As Mr. Shapley tells the story, his criminal division team was ready to start executing search warrants and conducting interviews. But once Joe Biden became the expected presidential nominee, everything stopped. William Barr, Mr. Trump’s attorney general who has turned into Mr. Trump’s enemy, had sent the case to Delaware — never made a peep.
The IRS wanted to search the guesthouse from which Hunter sent the WhatsApp message. Lesley Wolf, Mr. Weiss’ assistant U.S. attorney, balked.
Agents wanted to see if Hunter would comply in turning over documents, including contents of a storage locker for his Washington law firm, Owasco. If not, they would conduct a search. But Ms. Wolf tipped off his lawyers, scuttling the strategy.
The IRS wanted to ask questions about the “big guy” [Hunter’s dad] in emails that promised him a 10% stake. Again, Ms. Wolf said no.
Agent 2 said he told Ms. Wolf: “This is making it difficult for me to do my job. I don’t understand why DOJ Tax senior management is needing to approve every simple document.”
Mr. Shapley said, “It was apparent that DOJ was purposely slow-walking investigative actions in this matter.”
By 2022, the whistleblowers said, it seemed that everyone had finally signed off on charging Hunter with six years of tax fraud from 2014 to 2019. The evidence coursed through Mr. Shapley’s thick, circulated report on code-name “Sportsman.”
But a new problem arose. Two U.S. attorneys appointed by President Biden refused to prosecute cases where Hunter lived at the time — D.C. and California. Two political appointees did not want their Democratic resumes sullied by prosecuting the president’s son.
U.S. Attorney for D.C. Matthew A. Graves will prosecute an old person for walking through an open door to the Capitol on Jan. 6.
But for basic crimes, he acts like a George Soros-funded district attorney. Hunter’s calculated tax fraud on foreign money laundered through various LLCs? Mr. Graves read the IRS report and refused.
Mr. Graves is a Democratic donor, Federal Election Commission filings show. In 2020, he donated $1,500 to then-candidate Biden. The year before, he backed Kamala Harris with $700.
At that time, he listed his employer as the National Women’s Law Center, where his wife, ultra-liberal Fatima Goss Graves, is CEO. People affiliated with the center gave $24,000 to candidates and groups in 2020. None to Republicans.
The center is now waging an online campaign against Supreme Court Justice Clarence Thomas because he took trips with a rich friend.
Mr. Garland, the guy trying to put Mr. Trump away for life, blatantly misled Congress.
“I promised to leave the matter of Hunter Biden in the hands of the U.S. attorney for the District of Delaware. … If he needs to bring it in another jurisdiction, he will have full authority to do that,” he said.

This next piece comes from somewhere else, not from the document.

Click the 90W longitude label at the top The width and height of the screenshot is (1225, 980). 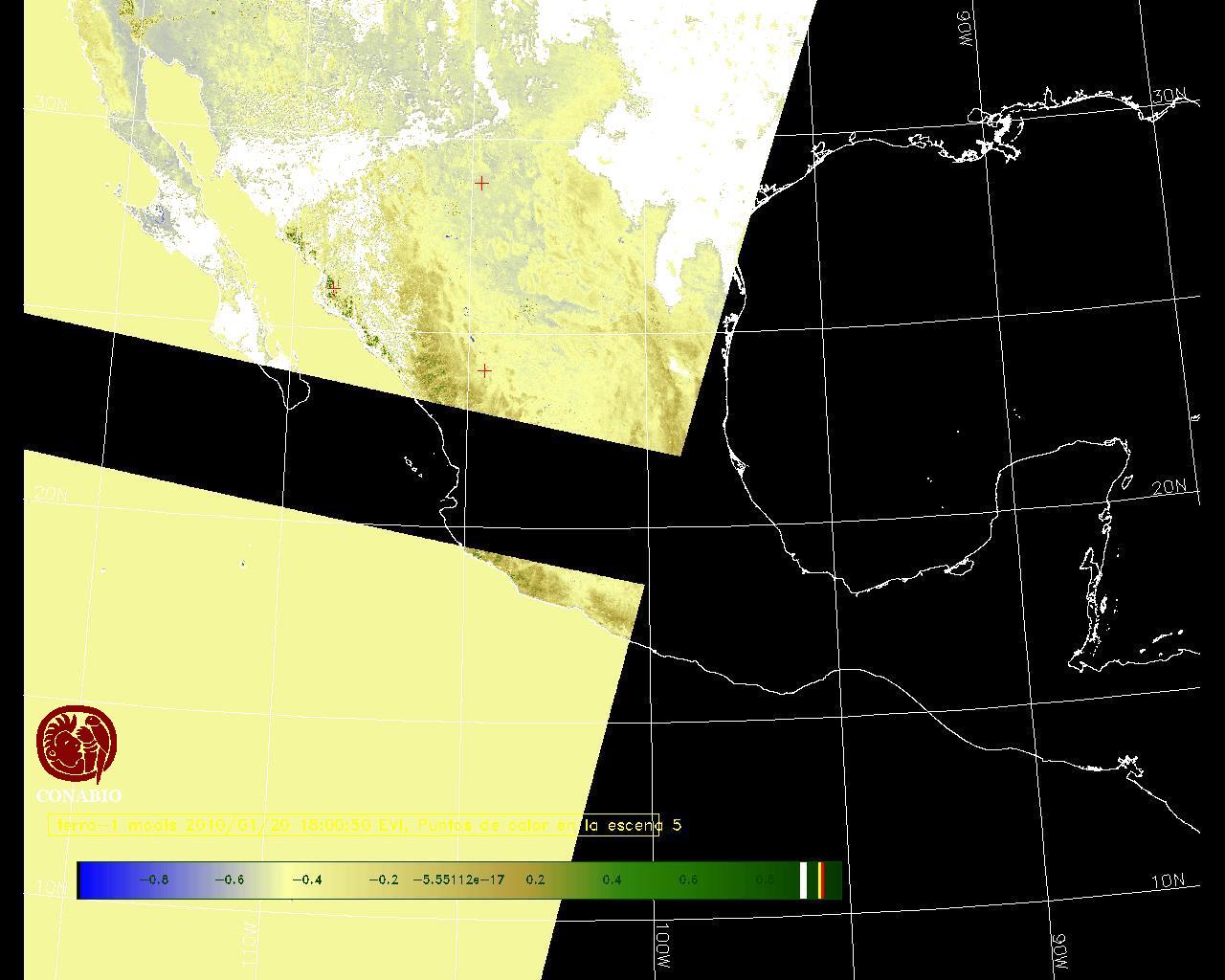965,29
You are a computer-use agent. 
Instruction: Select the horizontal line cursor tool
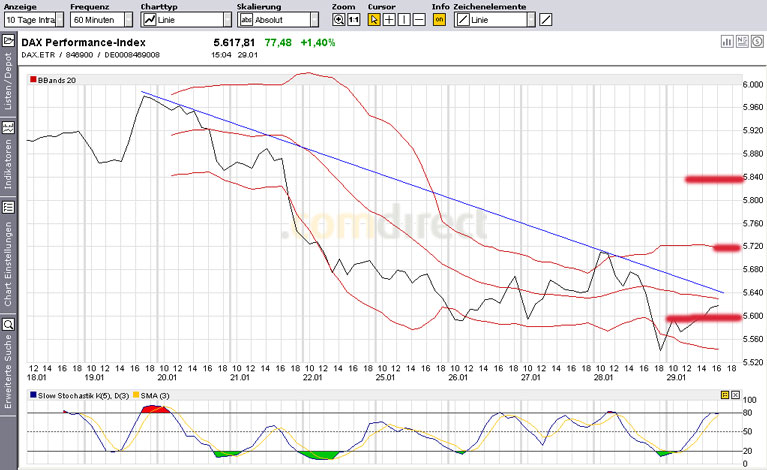point(419,20)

Mr. Shapley said Mr. Weiss informed him the Justice Department turned down Mr. Weiss’ request to be named a special counsel so he himself could bring charges in D.C.
“That’s when the statements of Attorney General Garland became apparent that they were not accurate,” Mr. Shapley said.
In April, IRS Commissioner Daniel Werfel promised Congress there would be no retaliation against Hunter whistleblowers.
The next month, the IRS took Mr. Shapley’s entire team off the Biden case — at the request of Mr. Garland’s Department of Justice.
• Rowan Scarborough is a columnist with The Washington Times.